◆ **Records to process**:
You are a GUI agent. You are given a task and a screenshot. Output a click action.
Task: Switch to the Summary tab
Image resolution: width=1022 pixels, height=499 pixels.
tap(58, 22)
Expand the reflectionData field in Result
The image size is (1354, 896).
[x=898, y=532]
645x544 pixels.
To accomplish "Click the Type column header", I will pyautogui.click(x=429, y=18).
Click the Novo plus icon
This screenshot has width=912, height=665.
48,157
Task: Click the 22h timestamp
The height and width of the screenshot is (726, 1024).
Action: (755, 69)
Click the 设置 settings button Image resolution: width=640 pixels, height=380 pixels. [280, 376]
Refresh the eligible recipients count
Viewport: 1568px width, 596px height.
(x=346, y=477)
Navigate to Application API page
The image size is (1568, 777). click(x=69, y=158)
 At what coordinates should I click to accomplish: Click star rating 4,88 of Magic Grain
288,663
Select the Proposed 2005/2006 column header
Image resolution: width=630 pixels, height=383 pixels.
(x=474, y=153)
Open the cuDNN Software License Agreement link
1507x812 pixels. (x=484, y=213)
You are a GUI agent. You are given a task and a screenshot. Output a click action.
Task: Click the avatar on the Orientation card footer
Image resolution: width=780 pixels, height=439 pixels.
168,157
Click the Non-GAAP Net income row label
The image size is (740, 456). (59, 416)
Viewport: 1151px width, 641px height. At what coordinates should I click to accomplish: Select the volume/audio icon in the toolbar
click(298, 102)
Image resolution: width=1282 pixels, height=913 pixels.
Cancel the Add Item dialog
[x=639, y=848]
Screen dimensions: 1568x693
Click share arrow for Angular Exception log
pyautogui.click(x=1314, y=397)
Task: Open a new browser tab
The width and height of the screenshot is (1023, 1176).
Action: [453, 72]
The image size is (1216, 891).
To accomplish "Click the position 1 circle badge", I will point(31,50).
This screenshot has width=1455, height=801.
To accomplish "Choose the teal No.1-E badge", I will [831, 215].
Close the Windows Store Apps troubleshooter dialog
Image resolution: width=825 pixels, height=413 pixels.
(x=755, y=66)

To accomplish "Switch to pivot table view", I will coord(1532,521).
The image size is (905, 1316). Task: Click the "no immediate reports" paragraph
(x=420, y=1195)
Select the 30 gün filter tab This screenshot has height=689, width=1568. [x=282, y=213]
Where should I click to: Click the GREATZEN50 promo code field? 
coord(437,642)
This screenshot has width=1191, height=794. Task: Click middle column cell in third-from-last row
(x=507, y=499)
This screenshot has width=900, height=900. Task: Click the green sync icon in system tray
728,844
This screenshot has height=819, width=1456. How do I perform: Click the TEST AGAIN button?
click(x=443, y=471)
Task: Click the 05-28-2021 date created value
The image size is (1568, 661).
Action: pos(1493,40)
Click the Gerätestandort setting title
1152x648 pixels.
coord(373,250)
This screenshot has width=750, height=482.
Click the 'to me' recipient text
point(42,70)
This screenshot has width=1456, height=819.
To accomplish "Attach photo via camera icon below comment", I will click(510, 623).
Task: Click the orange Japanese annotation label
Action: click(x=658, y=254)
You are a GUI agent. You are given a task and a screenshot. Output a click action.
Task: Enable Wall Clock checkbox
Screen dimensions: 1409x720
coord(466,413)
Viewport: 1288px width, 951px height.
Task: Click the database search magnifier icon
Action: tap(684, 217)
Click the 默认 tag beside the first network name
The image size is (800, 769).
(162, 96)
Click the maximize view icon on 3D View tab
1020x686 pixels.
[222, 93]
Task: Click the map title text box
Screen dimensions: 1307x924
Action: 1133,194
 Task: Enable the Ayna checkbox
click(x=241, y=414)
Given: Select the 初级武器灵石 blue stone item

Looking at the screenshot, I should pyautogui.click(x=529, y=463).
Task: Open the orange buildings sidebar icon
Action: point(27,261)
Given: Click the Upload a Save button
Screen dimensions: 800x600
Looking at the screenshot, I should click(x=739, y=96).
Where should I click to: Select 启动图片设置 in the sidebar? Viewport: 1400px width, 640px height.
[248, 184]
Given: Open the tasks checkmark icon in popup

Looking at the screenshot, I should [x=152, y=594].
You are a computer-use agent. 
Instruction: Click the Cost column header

◆ **The task**: Rewrite the items from the start through the line containing "Action: (755, 69)", replacing "timestamp" with "time label" and leaving everything else unchanged.

◆ **Answer for this exercise**:
You are a GUI agent. You are given a task and a screenshot. Output a click action.
Task: Switch to the Summary tab
Image resolution: width=1022 pixels, height=499 pixels.
tap(58, 22)
Expand the reflectionData field in Result
The image size is (1354, 896).
[x=898, y=532]
645x544 pixels.
To accomplish "Click the Type column header", I will pyautogui.click(x=429, y=18).
Click the Novo plus icon
This screenshot has width=912, height=665.
48,157
Task: Click the 22h time label
The height and width of the screenshot is (726, 1024).
Action: (755, 69)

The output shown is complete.